Diamond points out that nearly all of humanity’s achievements (scientific, artistic, architectural, political, etc.) have all occurred on the Eurasian continent, while the peoples of other continents (Sub-Saharan Africans, Native Americans, and Aboriginal Australians/New Guineans) have been largely conquered, displaced, and in some extreme cases were exterminated by Eurasian military and political advantages stemming from the early rise of agriculture after the last Ice Age. He proposes explanations to account for such disproportionate and lopsided distributions of power and ‘achievements’ in so-called ‘civilization’ in history.

The book’s title is a reference to the means by which European nations conquered populations of other areas and maintained their dominance, often despite being vastly out-numbered – superior weapons provided immediate military superiority (guns), European diseases weakened the local populations and thus made it easier to maintain control over them (germs), and centralized governmental systems promoted nationalism and powerful military organizations (steel). Hence the book attempts to explain, mainly by geographical factors, why Europeans had such superior military technology and why diseases, to which Europeans were immune, devastated conquered populations.
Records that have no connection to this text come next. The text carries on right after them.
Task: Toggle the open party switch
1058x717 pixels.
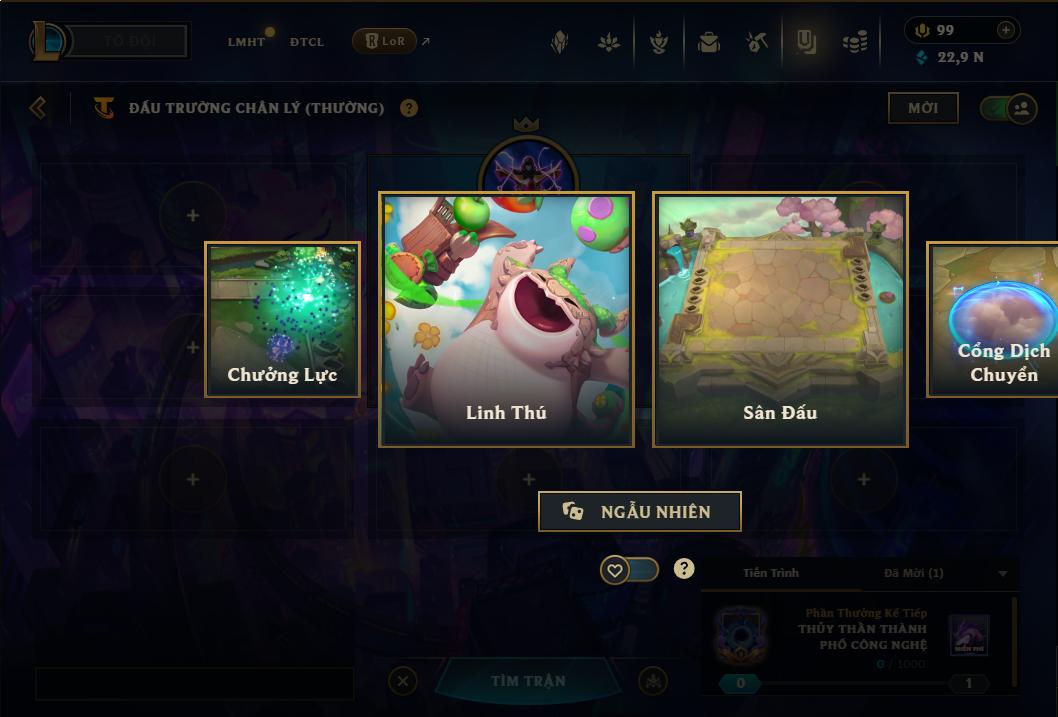Action: coord(1008,108)
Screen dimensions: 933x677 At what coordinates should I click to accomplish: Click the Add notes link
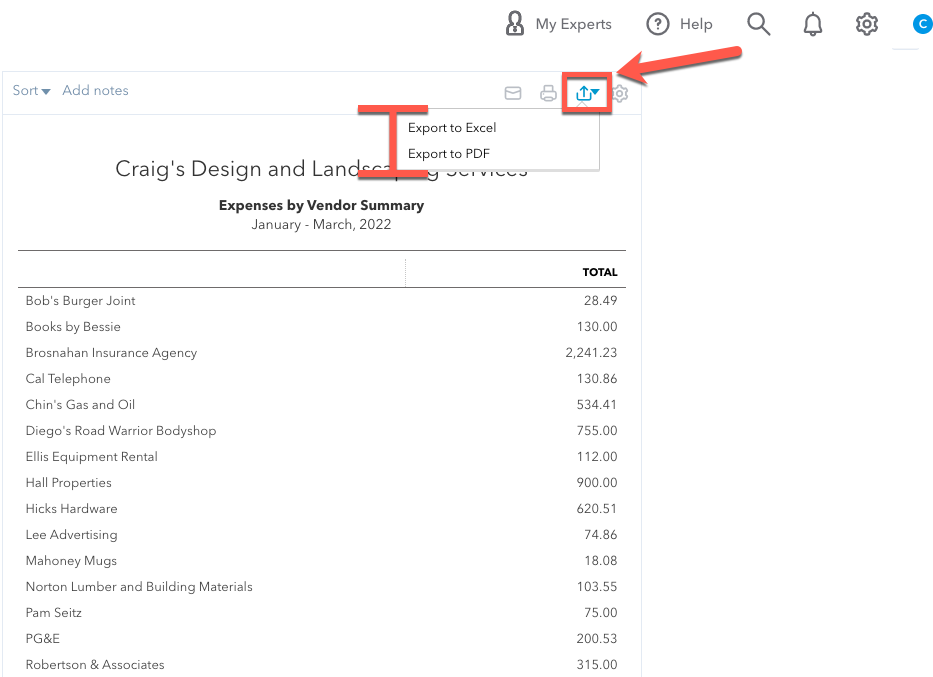(95, 91)
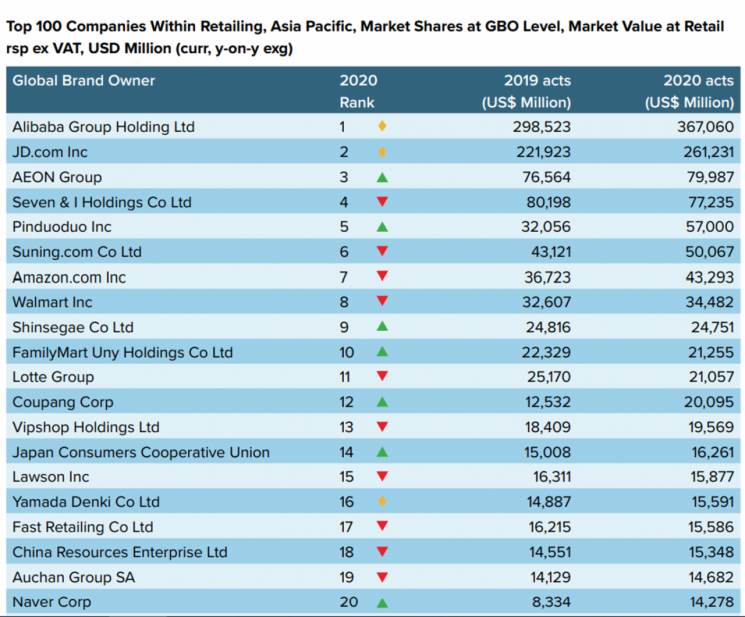Image resolution: width=745 pixels, height=617 pixels.
Task: Click green up arrow in Coupang Corp row
Action: 381,402
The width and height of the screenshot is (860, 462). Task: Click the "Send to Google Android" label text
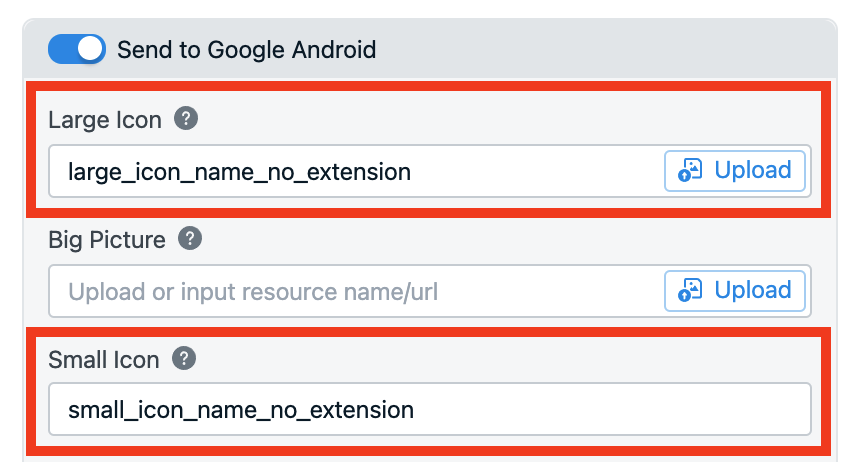(246, 50)
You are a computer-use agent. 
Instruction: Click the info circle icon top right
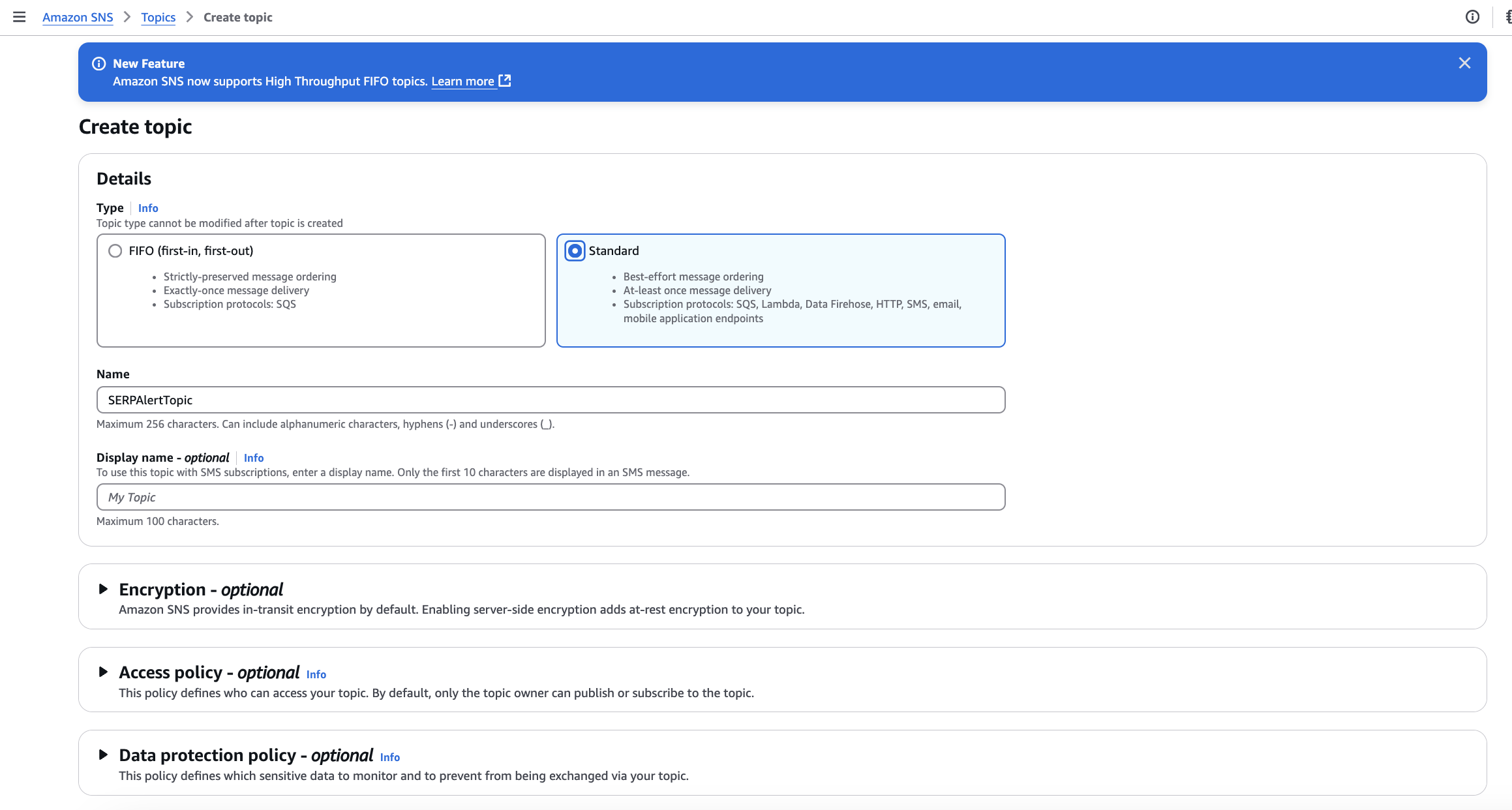coord(1472,17)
Diamond highlights two major environmental advantages of Eurasia over other areas in which farming apparently developed independently. The various Eurasian inventors of farming, and especially those in “South West Asia” (roughly Mesopotamia and Turkey) had by far the best natural endowment of crops and of domesticable animals in the size range from goats or dogs upwards – the superiority in domesticable animals was the more extreme, as other areas had at most two and often none. Eurasia’s other big advantage is that its mainly East-West axis provides a huge area with similar latitudes and therefore climates. As a result it was far easier for migrating Eurasian populations to use in their new homes the plants and animals to which they had become accustomed; by contrast the Americas’ North-South axis forced migrating Native Americans as well as Africans to adopt new crops and, where available, animals because they found a wide variation in climates as they migrated from North to South.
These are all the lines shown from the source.